Extracto de origen:
------------------------------

La pregunta de cómo opera la música es tan complicada y escurridiza que sería fácil dar una falsa impresión de sagacidad a base de señalar los defectos de las respuestas ofrecidas hasta ahora. Confío en dejar claro que mi objetivo no es ese. Todo el mundo tiene opiniones firmes sobre este asunto, y me parece estupendo. En un tema como el que nos ocupa, las ideas y puntos de vista diferentes del nuestro no deberían ser objetivos que destruir sino piedras de afilar con las que aguzar nuestros pensamientos. Espero que los lectores sean de la misma opinión, habida cuenta de que probablemente todo el mundo encontrará en este libro algo de lo que discrepar.
Quiero dar las gracias, por sus útiles consejos y comentarios, por el material proporcionado y, en general, por su apoyo o buena voluntad sin más, a Aniruddh Patel, Stefan Koelsch, Jason Warren, Isabelle Peretz, Glenn Schellenberg, Oliver Sacks y David Huron. Una vez más estoy en deuda con mi agente, Clare Alexander, por sus ánimos, su perspicacia y esa combinación incomparable de experiencia, tacto y firmeza. Doy gracias por estar en manos de Will Sulkin y Jörg Hengsden, los editores de Bodley Head, que me han dado todo su apoyo y atención. Y aprecio la música que Julia y Mei Lan traen a nuestro hogar.
Dedico este libro a toda la gente con la que he hecho música.

------------------------------

Tarea 1: Escribe como lista numerada las filas que van desde la primera hasta la línea que contiene "click(872, 162)", ambas incluidas. Deja fuera las líneas vacías.
El extracto y las filas no guardan ninguna relación entre sí.

Fragmento de un conjunto de datos:

------------------------------

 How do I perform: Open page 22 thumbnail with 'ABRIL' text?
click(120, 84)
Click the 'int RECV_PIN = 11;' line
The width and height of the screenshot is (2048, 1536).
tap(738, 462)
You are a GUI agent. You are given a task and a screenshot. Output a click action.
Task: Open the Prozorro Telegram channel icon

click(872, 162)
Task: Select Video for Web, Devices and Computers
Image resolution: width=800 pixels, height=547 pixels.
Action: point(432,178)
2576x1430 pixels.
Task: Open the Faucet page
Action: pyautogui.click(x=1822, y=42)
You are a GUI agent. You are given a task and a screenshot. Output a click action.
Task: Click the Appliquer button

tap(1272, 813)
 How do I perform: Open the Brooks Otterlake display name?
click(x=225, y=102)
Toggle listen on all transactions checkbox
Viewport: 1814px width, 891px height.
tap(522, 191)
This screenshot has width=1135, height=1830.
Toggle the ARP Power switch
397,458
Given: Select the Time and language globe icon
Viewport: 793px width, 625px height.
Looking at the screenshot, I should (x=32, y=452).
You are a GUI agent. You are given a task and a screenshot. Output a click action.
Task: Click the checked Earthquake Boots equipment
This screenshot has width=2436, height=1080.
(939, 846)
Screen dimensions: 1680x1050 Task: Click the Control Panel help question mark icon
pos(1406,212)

------------------------------

Tarea 2: Pasa al inglés esta oración del extracto sobre la música: "Dedico este libro a toda la gente con la que he hecho música."

Resultado final 1:
1.  How do I perform: Open page 22 thumbnail with 'ABRIL' text?
2. click(120, 84)
3. Click the 'int RECV_PIN = 11;' line
4. The width and height of the screenshot is (2048, 1536).
5. tap(738, 462)
6. You are a GUI agent. You are given a task and a screenshot. Output a click action.
7. Task: Open the Prozorro Telegram channel icon
8. click(872, 162)

Resultado final 2: I dedicate this book to all the people I have made music with.